§ **WHAT YOU SHOULD DO**:
Will you write out all the entries below exactly?

(Stored items)
##############################

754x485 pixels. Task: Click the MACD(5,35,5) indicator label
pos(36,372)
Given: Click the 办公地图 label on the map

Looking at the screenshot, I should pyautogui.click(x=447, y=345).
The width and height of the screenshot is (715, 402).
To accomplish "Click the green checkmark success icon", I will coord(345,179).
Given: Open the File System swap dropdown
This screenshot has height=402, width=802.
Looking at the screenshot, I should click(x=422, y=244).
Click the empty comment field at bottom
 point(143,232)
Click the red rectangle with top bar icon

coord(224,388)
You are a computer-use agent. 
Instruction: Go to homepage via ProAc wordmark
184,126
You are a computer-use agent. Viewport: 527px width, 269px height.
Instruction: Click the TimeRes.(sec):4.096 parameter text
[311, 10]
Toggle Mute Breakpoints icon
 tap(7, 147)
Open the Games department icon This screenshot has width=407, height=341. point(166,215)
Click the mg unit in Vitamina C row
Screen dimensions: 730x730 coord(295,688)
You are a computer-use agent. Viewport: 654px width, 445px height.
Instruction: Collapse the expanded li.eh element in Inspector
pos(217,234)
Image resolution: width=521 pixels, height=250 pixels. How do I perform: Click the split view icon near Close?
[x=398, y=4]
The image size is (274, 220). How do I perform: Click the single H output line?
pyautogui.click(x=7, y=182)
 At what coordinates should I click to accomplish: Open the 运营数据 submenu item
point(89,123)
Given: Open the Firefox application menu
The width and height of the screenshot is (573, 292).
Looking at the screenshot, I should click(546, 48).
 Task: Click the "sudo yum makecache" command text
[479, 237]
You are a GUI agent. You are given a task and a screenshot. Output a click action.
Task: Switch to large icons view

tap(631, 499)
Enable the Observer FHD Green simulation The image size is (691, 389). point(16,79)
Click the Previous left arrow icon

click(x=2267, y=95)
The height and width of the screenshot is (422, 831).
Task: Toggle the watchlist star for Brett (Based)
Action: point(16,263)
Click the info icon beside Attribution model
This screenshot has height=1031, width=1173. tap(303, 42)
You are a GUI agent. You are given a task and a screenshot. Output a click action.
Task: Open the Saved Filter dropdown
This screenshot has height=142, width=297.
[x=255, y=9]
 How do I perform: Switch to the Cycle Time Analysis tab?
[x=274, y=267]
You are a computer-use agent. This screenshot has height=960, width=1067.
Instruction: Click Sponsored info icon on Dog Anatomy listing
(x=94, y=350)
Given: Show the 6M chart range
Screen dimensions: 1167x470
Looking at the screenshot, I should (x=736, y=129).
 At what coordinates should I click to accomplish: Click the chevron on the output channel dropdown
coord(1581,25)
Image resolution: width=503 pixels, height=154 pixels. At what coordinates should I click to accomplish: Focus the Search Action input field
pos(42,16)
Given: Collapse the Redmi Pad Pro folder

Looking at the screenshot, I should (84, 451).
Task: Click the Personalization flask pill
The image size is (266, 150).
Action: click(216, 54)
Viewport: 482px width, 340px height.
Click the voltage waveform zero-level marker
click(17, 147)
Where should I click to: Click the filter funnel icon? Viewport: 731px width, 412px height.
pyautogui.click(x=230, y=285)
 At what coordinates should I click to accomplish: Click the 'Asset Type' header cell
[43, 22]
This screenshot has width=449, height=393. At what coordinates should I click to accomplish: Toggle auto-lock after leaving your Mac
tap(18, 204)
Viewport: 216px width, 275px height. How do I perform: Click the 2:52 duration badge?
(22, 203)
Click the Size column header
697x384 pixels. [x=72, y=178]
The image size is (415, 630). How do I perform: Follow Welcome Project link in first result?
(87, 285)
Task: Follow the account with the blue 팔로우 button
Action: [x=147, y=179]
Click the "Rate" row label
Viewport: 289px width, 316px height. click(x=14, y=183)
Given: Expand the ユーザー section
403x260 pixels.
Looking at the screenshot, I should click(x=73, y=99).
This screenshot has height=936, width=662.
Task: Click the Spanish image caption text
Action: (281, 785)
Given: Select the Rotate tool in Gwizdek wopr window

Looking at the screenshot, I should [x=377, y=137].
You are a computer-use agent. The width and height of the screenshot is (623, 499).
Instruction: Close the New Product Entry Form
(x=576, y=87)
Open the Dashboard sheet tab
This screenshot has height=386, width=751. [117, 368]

##############################

§ **EXERCISE RESPONSE**:
754x485 pixels. Task: Click the MACD(5,35,5) indicator label
pos(36,372)
Given: Click the 办公地图 label on the map

Looking at the screenshot, I should pyautogui.click(x=447, y=345).
The width and height of the screenshot is (715, 402).
To accomplish "Click the green checkmark success icon", I will coord(345,179).
Given: Open the File System swap dropdown
This screenshot has height=402, width=802.
Looking at the screenshot, I should click(x=422, y=244).
Click the empty comment field at bottom
 point(143,232)
Click the red rectangle with top bar icon

coord(224,388)
You are a computer-use agent. 
Instruction: Go to homepage via ProAc wordmark
184,126
You are a computer-use agent. Viewport: 527px width, 269px height.
Instruction: Click the TimeRes.(sec):4.096 parameter text
[311, 10]
Toggle Mute Breakpoints icon
 tap(7, 147)
Open the Games department icon This screenshot has width=407, height=341. point(166,215)
Click the mg unit in Vitamina C row
Screen dimensions: 730x730 coord(295,688)
You are a computer-use agent. Viewport: 654px width, 445px height.
Instruction: Collapse the expanded li.eh element in Inspector
pos(217,234)
Image resolution: width=521 pixels, height=250 pixels. How do I perform: Click the split view icon near Close?
[x=398, y=4]
The image size is (274, 220). How do I perform: Click the single H output line?
pyautogui.click(x=7, y=182)
 At what coordinates should I click to accomplish: Open the 运营数据 submenu item
point(89,123)
Given: Open the Firefox application menu
The width and height of the screenshot is (573, 292).
Looking at the screenshot, I should click(546, 48).
 Task: Click the "sudo yum makecache" command text
[479, 237]
You are a GUI agent. You are given a task and a screenshot. Output a click action.
Task: Switch to large icons view

tap(631, 499)
Enable the Observer FHD Green simulation The image size is (691, 389). point(16,79)
Click the Previous left arrow icon

click(x=2267, y=95)
The height and width of the screenshot is (422, 831).
Task: Toggle the watchlist star for Brett (Based)
Action: point(16,263)
Click the info icon beside Attribution model
This screenshot has height=1031, width=1173. tap(303, 42)
You are a GUI agent. You are given a task and a screenshot. Output a click action.
Task: Open the Saved Filter dropdown
This screenshot has height=142, width=297.
[x=255, y=9]
 How do I perform: Switch to the Cycle Time Analysis tab?
[x=274, y=267]
You are a computer-use agent. This screenshot has height=960, width=1067.
Instruction: Click Sponsored info icon on Dog Anatomy listing
(x=94, y=350)
Given: Show the 6M chart range
Screen dimensions: 1167x470
Looking at the screenshot, I should (x=736, y=129).
 At what coordinates should I click to accomplish: Click the chevron on the output channel dropdown
coord(1581,25)
Image resolution: width=503 pixels, height=154 pixels. At what coordinates should I click to accomplish: Focus the Search Action input field
pos(42,16)
Given: Collapse the Redmi Pad Pro folder

Looking at the screenshot, I should (84, 451).
Task: Click the Personalization flask pill
The image size is (266, 150).
Action: click(216, 54)
Viewport: 482px width, 340px height.
Click the voltage waveform zero-level marker
click(17, 147)
Where should I click to: Click the filter funnel icon? Viewport: 731px width, 412px height.
pyautogui.click(x=230, y=285)
 At what coordinates should I click to accomplish: Click the 'Asset Type' header cell
[43, 22]
This screenshot has width=449, height=393. At what coordinates should I click to accomplish: Toggle auto-lock after leaving your Mac
tap(18, 204)
Viewport: 216px width, 275px height. How do I perform: Click the 2:52 duration badge?
(22, 203)
Click the Size column header
697x384 pixels. [x=72, y=178]
The image size is (415, 630). How do I perform: Follow Welcome Project link in first result?
(87, 285)
Task: Follow the account with the blue 팔로우 button
Action: [x=147, y=179]
Click the "Rate" row label
Viewport: 289px width, 316px height. click(x=14, y=183)
Given: Expand the ユーザー section
403x260 pixels.
Looking at the screenshot, I should click(x=73, y=99).
This screenshot has height=936, width=662.
Task: Click the Spanish image caption text
Action: (281, 785)
Given: Select the Rotate tool in Gwizdek wopr window

Looking at the screenshot, I should [x=377, y=137].
You are a computer-use agent. The width and height of the screenshot is (623, 499).
Instruction: Close the New Product Entry Form
(x=576, y=87)
Open the Dashboard sheet tab
This screenshot has height=386, width=751. [117, 368]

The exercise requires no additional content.